- [WHAT THE TASK REQUIRES]
Locate the line that contains "Journal articles (39, 2139)", then copy it and all later lines of the data below exactly, through the last one.

- [STUDY MATERIAL]
+---+

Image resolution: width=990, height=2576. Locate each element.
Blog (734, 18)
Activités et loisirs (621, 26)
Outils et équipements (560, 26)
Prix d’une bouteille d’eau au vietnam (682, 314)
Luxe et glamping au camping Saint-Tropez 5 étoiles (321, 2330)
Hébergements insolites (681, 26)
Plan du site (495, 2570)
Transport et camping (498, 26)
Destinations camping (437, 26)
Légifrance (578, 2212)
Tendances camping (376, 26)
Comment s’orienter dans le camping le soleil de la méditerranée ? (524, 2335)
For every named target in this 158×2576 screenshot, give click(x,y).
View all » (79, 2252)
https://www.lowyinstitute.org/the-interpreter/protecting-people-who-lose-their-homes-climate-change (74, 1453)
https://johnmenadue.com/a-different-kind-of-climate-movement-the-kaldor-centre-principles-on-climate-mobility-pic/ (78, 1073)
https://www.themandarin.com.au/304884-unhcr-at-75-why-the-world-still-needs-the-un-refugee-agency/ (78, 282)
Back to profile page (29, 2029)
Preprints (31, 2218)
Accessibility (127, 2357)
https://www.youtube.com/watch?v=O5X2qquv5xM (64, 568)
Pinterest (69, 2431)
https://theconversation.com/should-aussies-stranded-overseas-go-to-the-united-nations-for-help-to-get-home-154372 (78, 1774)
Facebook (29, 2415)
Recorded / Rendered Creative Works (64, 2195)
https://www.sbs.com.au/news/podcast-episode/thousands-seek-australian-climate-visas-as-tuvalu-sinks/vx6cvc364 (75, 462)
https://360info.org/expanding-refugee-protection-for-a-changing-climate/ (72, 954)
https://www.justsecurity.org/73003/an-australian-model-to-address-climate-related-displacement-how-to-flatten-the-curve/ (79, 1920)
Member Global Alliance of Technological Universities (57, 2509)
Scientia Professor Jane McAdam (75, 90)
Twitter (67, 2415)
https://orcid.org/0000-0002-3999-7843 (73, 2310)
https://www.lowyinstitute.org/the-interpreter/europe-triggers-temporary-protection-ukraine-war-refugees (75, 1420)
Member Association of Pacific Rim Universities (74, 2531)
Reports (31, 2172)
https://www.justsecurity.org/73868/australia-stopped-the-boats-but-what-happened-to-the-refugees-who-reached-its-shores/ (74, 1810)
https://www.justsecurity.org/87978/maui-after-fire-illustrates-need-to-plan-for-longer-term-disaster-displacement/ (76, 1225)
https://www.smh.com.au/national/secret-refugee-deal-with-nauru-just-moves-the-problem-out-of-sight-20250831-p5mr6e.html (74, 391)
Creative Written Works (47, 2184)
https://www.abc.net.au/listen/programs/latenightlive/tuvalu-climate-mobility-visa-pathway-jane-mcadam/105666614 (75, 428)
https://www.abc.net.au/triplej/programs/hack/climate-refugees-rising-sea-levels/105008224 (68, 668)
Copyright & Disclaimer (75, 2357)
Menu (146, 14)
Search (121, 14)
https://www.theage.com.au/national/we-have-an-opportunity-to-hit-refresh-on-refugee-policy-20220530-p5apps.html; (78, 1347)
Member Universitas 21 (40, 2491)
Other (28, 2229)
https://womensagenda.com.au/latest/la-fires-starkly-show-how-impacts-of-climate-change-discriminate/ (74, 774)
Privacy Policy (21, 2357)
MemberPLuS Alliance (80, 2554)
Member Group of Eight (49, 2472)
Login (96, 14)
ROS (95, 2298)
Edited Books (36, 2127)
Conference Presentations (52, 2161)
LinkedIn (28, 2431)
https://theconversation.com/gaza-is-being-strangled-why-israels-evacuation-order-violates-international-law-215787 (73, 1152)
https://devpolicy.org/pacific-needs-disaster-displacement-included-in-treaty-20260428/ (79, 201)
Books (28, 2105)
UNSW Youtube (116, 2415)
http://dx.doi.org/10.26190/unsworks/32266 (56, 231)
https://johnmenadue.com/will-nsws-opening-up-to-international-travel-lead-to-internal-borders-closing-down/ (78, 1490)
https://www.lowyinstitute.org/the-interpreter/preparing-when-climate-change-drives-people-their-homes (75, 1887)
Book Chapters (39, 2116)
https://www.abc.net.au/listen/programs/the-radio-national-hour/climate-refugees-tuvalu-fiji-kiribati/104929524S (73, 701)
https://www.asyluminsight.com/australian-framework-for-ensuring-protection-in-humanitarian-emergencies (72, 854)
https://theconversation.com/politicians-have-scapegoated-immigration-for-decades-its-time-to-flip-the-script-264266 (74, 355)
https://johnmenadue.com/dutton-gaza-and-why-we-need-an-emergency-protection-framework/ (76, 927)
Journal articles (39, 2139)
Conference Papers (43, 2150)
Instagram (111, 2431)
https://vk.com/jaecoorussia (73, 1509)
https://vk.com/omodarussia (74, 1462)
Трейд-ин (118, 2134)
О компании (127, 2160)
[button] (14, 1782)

+---+

- [REPLY TO THE TASK]
Journal articles (39, 2139)
Conference Papers (43, 2150)
Instagram (111, 2431)
https://vk.com/jaecoorussia (73, 1509)
https://vk.com/omodarussia (74, 1462)
Трейд-ин (118, 2134)
О компании (127, 2160)
[button] (14, 1782)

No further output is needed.